> [Problem set]:
• 1. Which keywords does the varicocele excerpt below list?
• 2. Could you copy the varicocele excerpt below word for word, from "Photomicrograph of rat" to "and B × 400)."?

Conclusion: Our data suggested that experimentally induced varicocele negatively impacted sperm maturation and chromatin integrity in a time-dependent manner. This consequently caused a remarkable reduction in IVF ability. The detrimental effect of varicocele may be attributed to the significant reduction of antioxidant capacity of the serum.

Keywords: DNA Damage; In vitro Fertilization; Oxidative Stress; Varicocele.

Fig 1

Photomicrograph of rat testis. A. Control-sham group. The seminiferous tubules with normal cellular junction (S) and interstitial connective tissue without any edema are seen (I). B. Left varicocelized testis. The dissociated germinal epithelium in seminiferous tubules (S) with edema in the interstitial connective tissue is observed (I). Iron-Weigert staining, (A × 100 and B × 400).

> [Dataset excerpt]:

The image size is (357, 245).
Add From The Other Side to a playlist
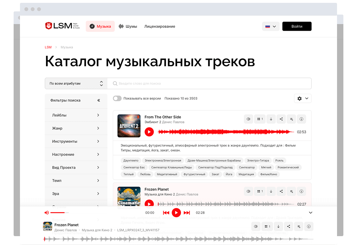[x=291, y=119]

> [Answers given]:
• 1. DNA Damage; In vitro Fertilization; Oxidative Stress; Varicocele

• 2.
Photomicrograph of rat testis. A. Control-sham group. The seminiferous tubules with normal cellular junction (S) and interstitial connective tissue without any edema are seen (I). B. Left varicocelized testis. The dissociated germinal epithelium in seminiferous tubules (S) with edema in the interstitial connective tissue is observed (I). Iron-Weigert staining, (A × 100 and B × 400).